Album Review: Hope Downs by Rolling Blackouts Coastal Fever

Strap in for 35 minutes of ear-bliss, with Rolling Blackouts Coastal Fever.

Album Review: Hope Downs by Rolling Blackouts Coastal Fever

Some songs have the summer in them. They pulse joy right through the speakers and down into your fundamentals, adding an extra swagger in the step, making the day that little bit brighter….

Songs like (Nothing But) Flowers by the Talking Heads, Corinna by Taj Mahal or Legs of Bees by Fruit Bats. With Hope Downs (2018), Rolling Blackouts Coastal Fever sustain that sweet feeling for an entire album, with more licks and hooks than a prize-winning fisherman in an ice cream eating competition.

Formed in Melbourne in 2013, Rolling Blackouts Coastal Fever had released two fantastic EPs (Talk Tight (2014), The French Press (2017)) by the time their debut album Hope Downs came along. It is intricate, fist-pumping, and sun-drenched, and feels like it could have been released at the crest of 80s New Wave snuggled next to The Orange Juice, The Bible, or fellow Antipodeans Men At Work…without the jagged 80s paranoia.

Liam Judson produced the record and knows exactly how to work with the band to squeeze out exactly the right sound for their tight, intuitive tunes. He strips away some of the more echoey, jangly aspects of the first two EPs and layers on just the right amount of production to make the record a warmer, fuller affair. An album that reflects the feel of the hot expansive Australian skies it was recorded under. A sound robust enough to fill every inch of the desolate mine from which the album took its title.

An Air Conditioned Man kicks off the proceedings with both boots, it's like opening the door to a party in full swing. As a statement of intent, it’s up there with Red Morning Light on Kings of Leon’s first album as a perfect track 1 side 1. Rolling Blackouts C. F. are certainly not backwards in coming forwards and the first four songs rip along making more than good on the promise of the first track.

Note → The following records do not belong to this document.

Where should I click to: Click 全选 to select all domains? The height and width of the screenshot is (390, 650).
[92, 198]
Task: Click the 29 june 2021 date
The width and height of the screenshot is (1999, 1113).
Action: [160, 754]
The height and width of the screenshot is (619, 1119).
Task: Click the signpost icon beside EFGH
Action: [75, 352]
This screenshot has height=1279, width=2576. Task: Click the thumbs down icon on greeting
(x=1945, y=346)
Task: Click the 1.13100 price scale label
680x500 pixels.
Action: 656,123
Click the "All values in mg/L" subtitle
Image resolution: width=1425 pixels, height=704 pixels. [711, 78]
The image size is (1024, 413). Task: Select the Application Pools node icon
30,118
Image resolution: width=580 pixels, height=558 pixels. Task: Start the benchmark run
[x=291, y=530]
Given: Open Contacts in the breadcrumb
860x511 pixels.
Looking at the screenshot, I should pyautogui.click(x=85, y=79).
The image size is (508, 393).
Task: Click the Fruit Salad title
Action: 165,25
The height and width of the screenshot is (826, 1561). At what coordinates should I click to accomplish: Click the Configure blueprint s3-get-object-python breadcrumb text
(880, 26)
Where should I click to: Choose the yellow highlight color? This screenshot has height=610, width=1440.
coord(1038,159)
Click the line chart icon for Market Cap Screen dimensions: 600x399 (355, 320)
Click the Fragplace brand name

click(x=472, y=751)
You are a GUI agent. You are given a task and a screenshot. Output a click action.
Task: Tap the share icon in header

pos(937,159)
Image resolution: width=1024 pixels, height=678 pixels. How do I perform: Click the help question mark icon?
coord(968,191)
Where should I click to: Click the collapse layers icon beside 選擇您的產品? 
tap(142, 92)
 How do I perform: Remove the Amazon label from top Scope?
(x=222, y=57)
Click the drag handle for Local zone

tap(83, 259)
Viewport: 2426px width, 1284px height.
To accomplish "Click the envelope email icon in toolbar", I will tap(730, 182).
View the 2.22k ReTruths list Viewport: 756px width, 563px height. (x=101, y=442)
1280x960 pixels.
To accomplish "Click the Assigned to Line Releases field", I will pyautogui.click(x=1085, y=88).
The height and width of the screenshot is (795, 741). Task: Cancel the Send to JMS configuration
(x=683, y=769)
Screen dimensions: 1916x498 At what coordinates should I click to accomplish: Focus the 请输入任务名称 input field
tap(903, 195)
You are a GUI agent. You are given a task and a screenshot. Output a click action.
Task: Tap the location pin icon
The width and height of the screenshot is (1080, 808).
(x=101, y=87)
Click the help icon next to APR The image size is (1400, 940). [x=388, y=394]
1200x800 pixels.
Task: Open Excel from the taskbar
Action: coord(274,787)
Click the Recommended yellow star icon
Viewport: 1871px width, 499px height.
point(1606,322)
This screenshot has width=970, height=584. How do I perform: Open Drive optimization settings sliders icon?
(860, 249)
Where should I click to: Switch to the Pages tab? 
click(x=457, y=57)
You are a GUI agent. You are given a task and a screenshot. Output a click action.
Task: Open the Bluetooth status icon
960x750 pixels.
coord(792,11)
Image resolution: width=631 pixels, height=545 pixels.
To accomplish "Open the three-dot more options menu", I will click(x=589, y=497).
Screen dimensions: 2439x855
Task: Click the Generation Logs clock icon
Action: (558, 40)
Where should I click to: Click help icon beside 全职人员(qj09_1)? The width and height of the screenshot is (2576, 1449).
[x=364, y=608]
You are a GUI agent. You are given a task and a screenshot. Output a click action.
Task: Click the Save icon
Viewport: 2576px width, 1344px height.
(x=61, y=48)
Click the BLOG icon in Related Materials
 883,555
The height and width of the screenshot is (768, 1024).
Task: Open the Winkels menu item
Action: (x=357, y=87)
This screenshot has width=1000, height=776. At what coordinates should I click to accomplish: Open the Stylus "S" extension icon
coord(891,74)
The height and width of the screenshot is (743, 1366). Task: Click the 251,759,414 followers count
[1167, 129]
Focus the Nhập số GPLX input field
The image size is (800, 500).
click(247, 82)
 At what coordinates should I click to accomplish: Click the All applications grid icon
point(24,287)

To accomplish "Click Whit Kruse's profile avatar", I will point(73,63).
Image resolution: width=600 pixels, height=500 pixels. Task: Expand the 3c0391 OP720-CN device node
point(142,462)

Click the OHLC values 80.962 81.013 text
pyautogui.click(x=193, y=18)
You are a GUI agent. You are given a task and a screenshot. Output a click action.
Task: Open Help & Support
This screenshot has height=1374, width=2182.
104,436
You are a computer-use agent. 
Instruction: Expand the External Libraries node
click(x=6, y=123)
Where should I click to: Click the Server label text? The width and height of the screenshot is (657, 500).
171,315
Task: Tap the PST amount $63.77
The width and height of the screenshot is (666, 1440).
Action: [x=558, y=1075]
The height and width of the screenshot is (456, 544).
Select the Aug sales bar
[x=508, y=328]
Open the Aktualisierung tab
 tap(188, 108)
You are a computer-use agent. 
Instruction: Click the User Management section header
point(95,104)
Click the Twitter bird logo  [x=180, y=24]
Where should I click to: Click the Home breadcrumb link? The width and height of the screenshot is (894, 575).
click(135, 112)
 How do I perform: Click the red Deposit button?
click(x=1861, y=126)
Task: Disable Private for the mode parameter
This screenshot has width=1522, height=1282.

Joe Russo provides a deft, driving bass while Marcel Tussie is the metronomic thumping core of each song. The two provide a tight insistent foundation for the band, which allows the three guitarists of the group the room to swell and writhe in and out of each other to their heart's content. Yes, three lead guitarists/vocalists…which sounds like a recipe for a somewhat unfocused, crowded record, but Fran Keaney, Tom Russo, and Joe White don’t ever clash, or overindulge - they just perfectly and instinctively work with each other. It’s like being serenaded by some kind of guitar-Shiva.

The band have an innate understanding of exactly how and when to compliment each other, when to take a back seat, and when to let loose - it’s a dynamic, hypnotic mix and at times teeters deliciously on the edge of psychedelia. It’s an incredible achievement to have this many guitars playing together and to have them all sound totally essential, and it brings to mind the perfect partnerships of Tom Verlaine and Richard Lloyd of Television, or Gary Louris and Mark Olson of The Jayhawks. That dynamism is not limited to the guitar playing alone, but is evident in the composition of every track, and the way the album plays out as a whole. 

The heady double whammy of Mainland and Time In Common (we dare you to listen to it without thinking ‘Tiny Colin’) teeter on a precipice of swirling euphoria, then the brakes are deftly applied for Sister’s Jeans. It heralds a calmer, more reflective section of the album ‘When your heart aches and your morning breaks/by the TV on your own/And your hollow hand on a cold can/you're rising like a stone’. The wistfulness, regret and emptiness hinted at amongst the delirium of the opening songs comes more to the front, but this never dulls the ‘no worries’ optimism of the record. The sheer joy in the way each song is played ensures that fist-pump feeling is never far from erupting.

Exclusive Grave and The Hammer bring back the delirium to round off the album in the manner the band started it, and will have you ready to hit play all over again. They are a couple of bona fide anthems, fit for shouting from the back seat of a car hurtling through the sun-beaten Australian expanse, on its way to something brighter. ‘Or you can sever/soar to the heavens/Take a loan out/pay it back whenever‘. 

So whatever the season, invite some summer into your ears, and warm your bones with 35 minutes of bliss, courtesy of Rolling Blackouts Coastal Fever.